According to a statement released on Monday by Israel's Weizmann Institute of Science, an international team of researchers has found a new way to combat cancers that no longer respond to treatment by utilizing the same mutations that make tumors resistant to drugs.
When a therapy fails, it is one of the most difficult problems in cancer treatment. Drugs that initially function in many metastatic malignancies eventually lose their effectiveness as cancer cells continue to proliferate and evolve.
A computational method called SpotNeoMet, which finds therapy-resistant mutations common to many patients, was developed in the latest study, which was published in Cancer Discovery.

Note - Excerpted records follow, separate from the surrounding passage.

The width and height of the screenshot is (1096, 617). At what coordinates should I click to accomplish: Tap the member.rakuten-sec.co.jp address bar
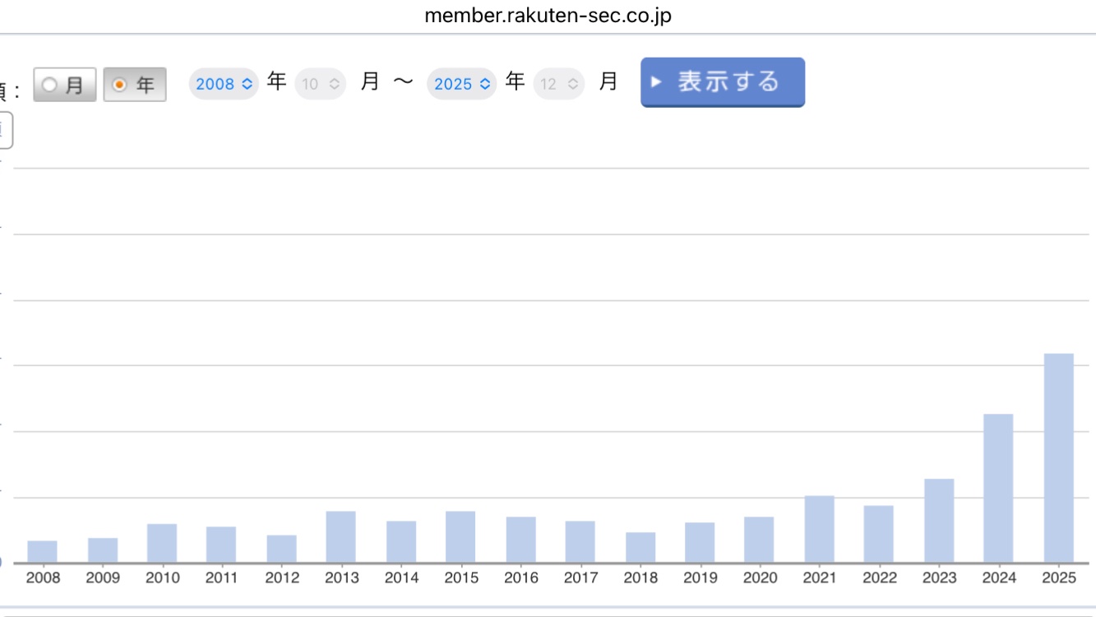pos(548,16)
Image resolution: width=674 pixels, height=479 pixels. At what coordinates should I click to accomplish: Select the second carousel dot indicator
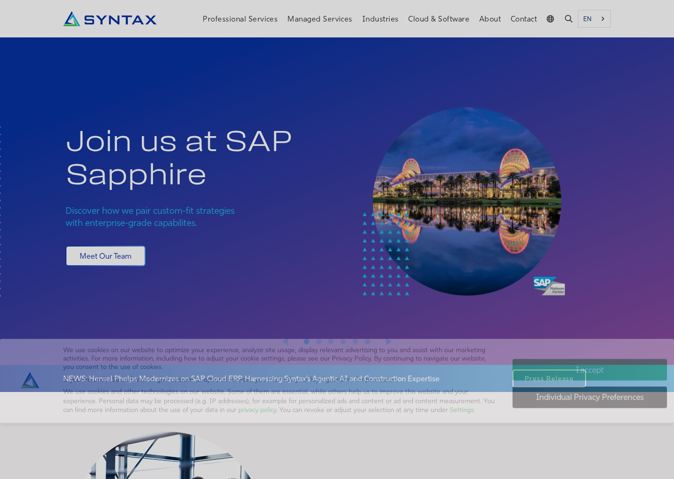click(319, 341)
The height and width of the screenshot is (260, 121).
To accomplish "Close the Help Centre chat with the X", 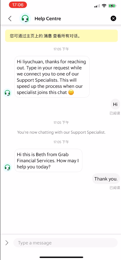I will click(x=113, y=18).
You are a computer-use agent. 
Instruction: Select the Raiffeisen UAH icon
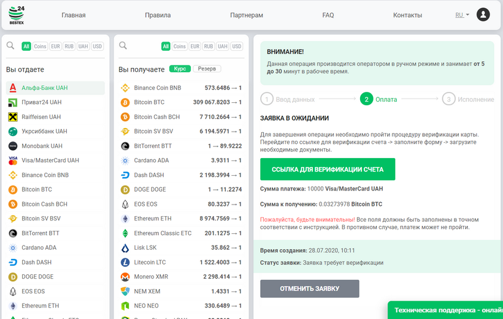click(x=12, y=117)
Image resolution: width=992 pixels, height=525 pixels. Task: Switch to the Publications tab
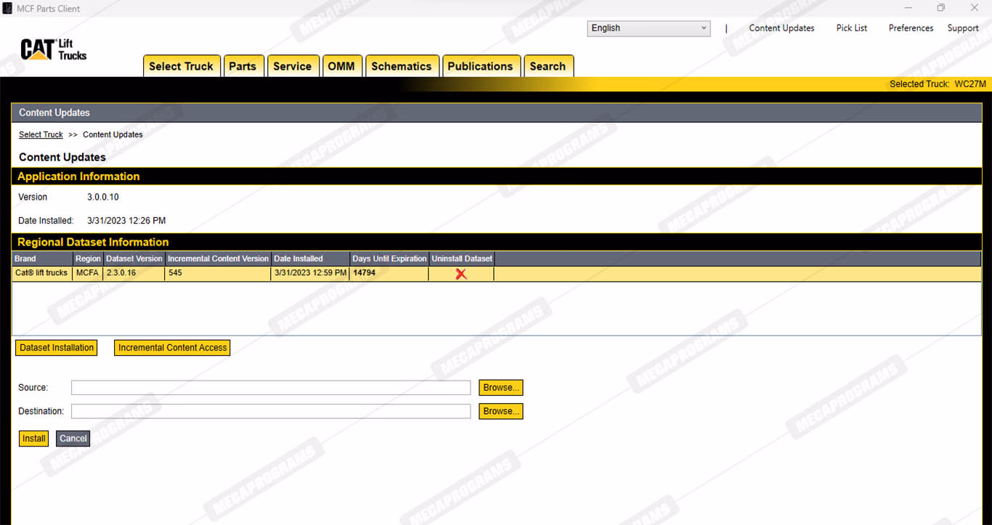[x=480, y=66]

Neo-antigens, which are small protein fragments produced by these mutations, are exclusive to cancer cells. New immunotherapy strategies that encourage the immune system to target cancer cells specifically may be based on these shared neo-antigens.
The majority of individuals with metastatic prostate cancer eventually develop resistance to conventional treatments, therefore the researchers tested their strategy on this condition.
In laboratory tests and mouse models, they discovered three neo-antigens that demonstrated encouraging outcomes. The strategy, according to the researchers, is different from highly customized medicines in that it targets resistance genes that many individuals share, enabling the same medication to be administered more widely to patients with cancer that is resistant to treatment.